Farewell, Helen Henny and Mr. Munch. After 40 years in show business, Chuck E. Cheese’s famed animatronic band is being shooed off stage.
In hopes of keeping the attention of the modern child, the family restaurant chain is updating the in-store experience in seven southwestern locations by nixing the robotic musical performers, reports CBS. Beginning in San Antonio and Kansas City, Miss., locations, the robots will be replaced by a centralized dance floors where kids can shimmy and shake with live-action costumed characters.
"Our animatronics are certainly legendary and they bring up fond childhood memories for millions of adults and fans across the country," said CEC Entertainment chief executive Tom Leverton. "As we move forward, we believe our live Chuck E. experience provides the best entertainment value for kids, who have higher expectations of realism and special effects," he added.
Founded in 1977, Chuck E. Cheese has 512 corporate owned locations in the U.S. as well as 58 locations in 13 countries and territories.
“The bottom line is that the animatronics they created decades ago were really cool and fun for that time.
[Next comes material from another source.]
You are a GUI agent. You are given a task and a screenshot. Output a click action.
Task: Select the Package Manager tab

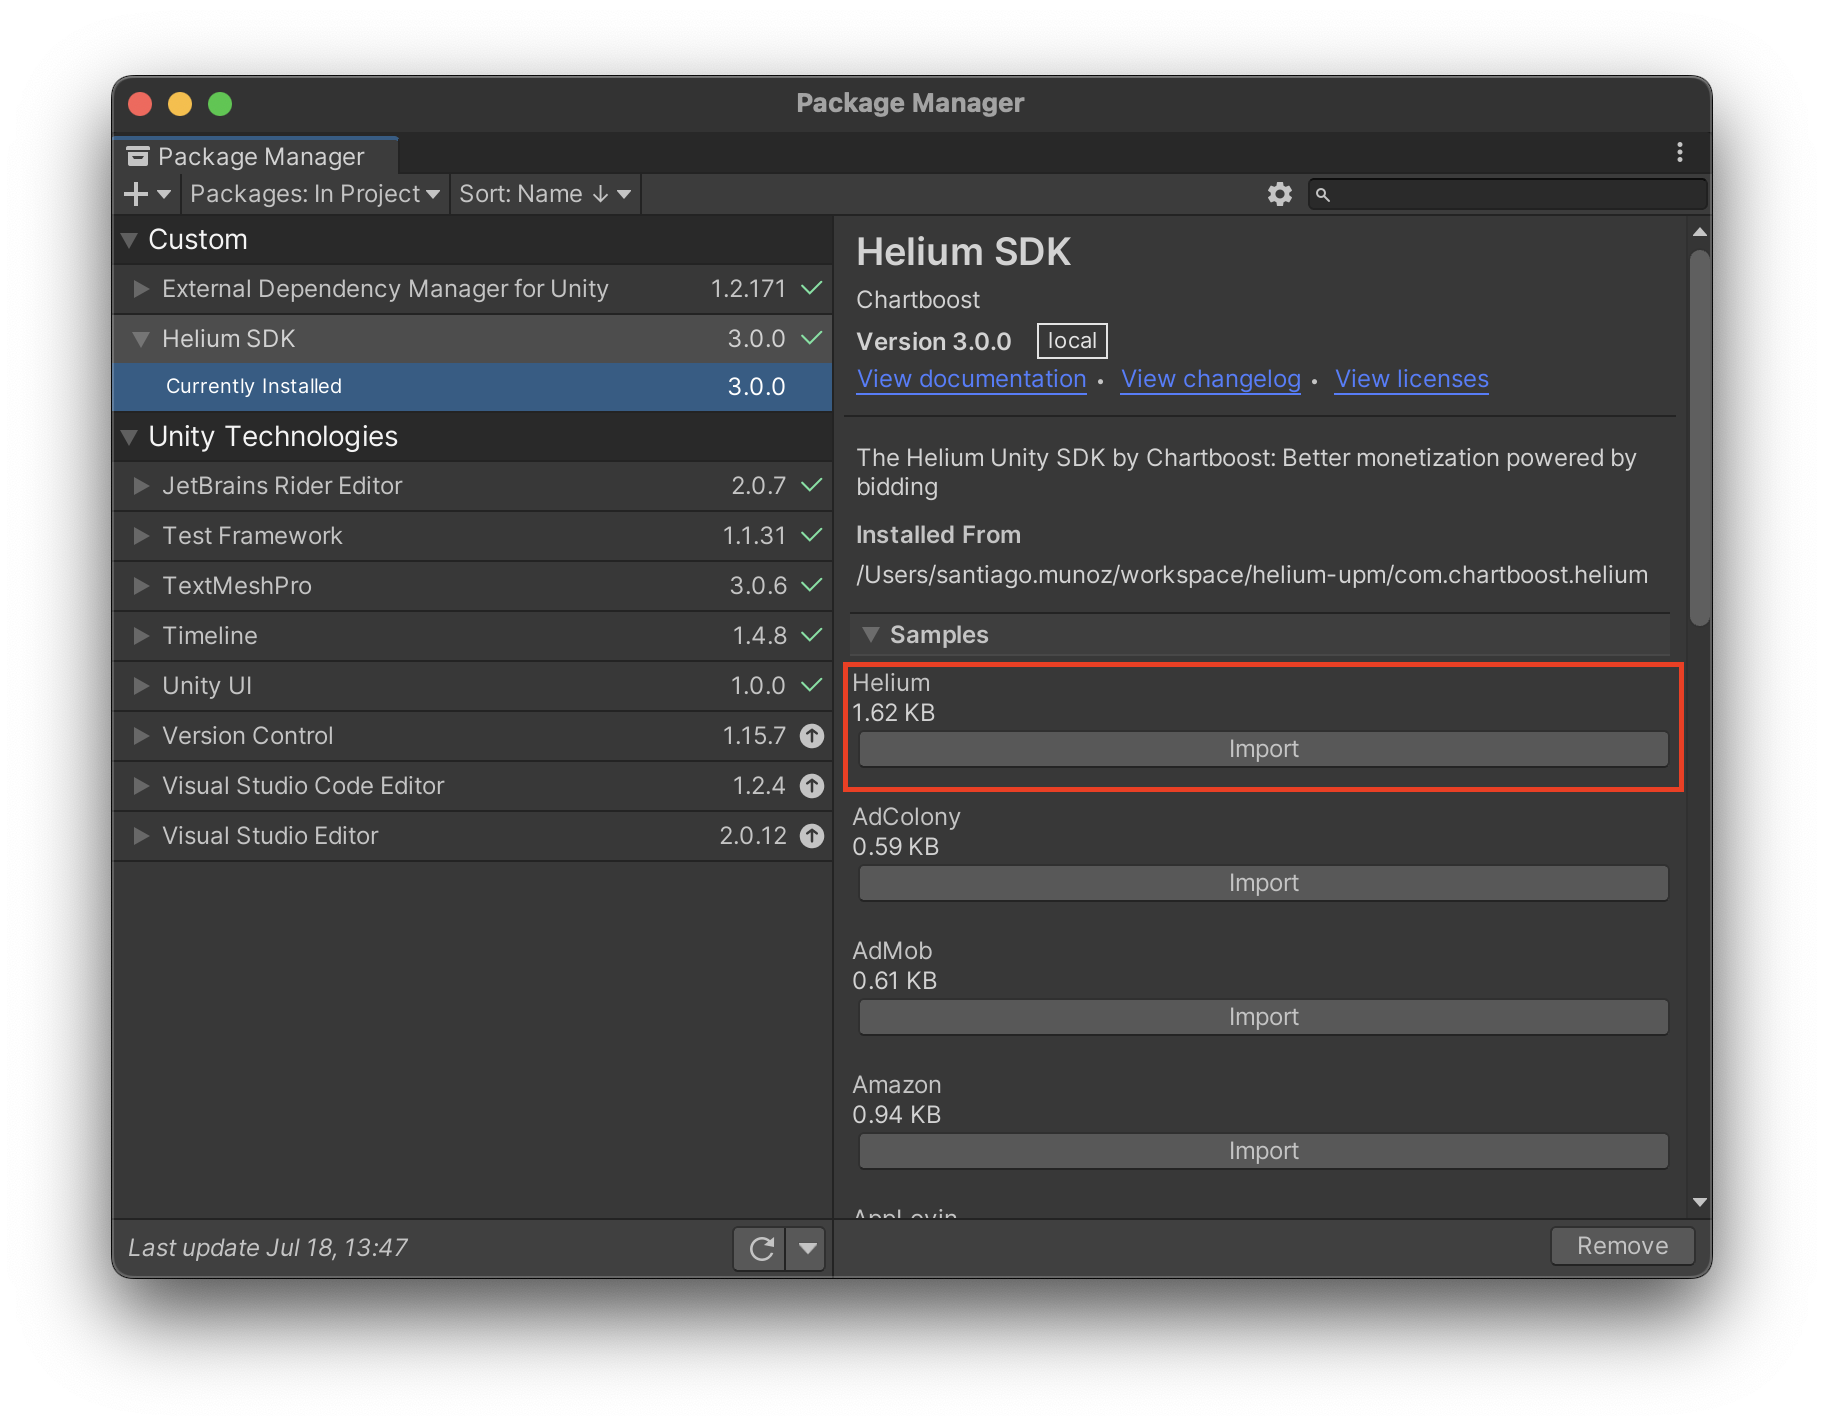tap(256, 156)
But kids today are living on their mobile phones, so this is probably pretty boring to them,” said Phil Lempert, a Santa Monica-based expert on consumer behavior and marketing trends, to the Press Enterprise. “It’s something their grandfather would like,” he added.
Leverton said that there’s a "strong hypothesis" that the animatronics will soon be replaced by live performers across all locations.
As the restaurant changes its tune, this change will be harder for some to swallow than others. Musician Father John Misty took to Facebook to voice his sadness with a eulogy for the band.
"This man introduced me to music," wrote Father John Misty in reference to the Chuck E. Cheese mascot himself. "Though the world may have moved on, the music remains. Goodbye Chuck Entertainment Cheese."
This departure isn’t the only modernization that Chuck E. Cheese has recently made across select locations. From a toned-down interior color scheme with brighter lighting and sleeker furniture, as well as a revamped menu featuring gluten-free and thin-crust pizza, the restaurant hopes to make the kid-friendly restaurant more inviting to adults.
"We are trying to make sure while we are focused on being a kid business, mom and dad will have a great experience," Leverton said.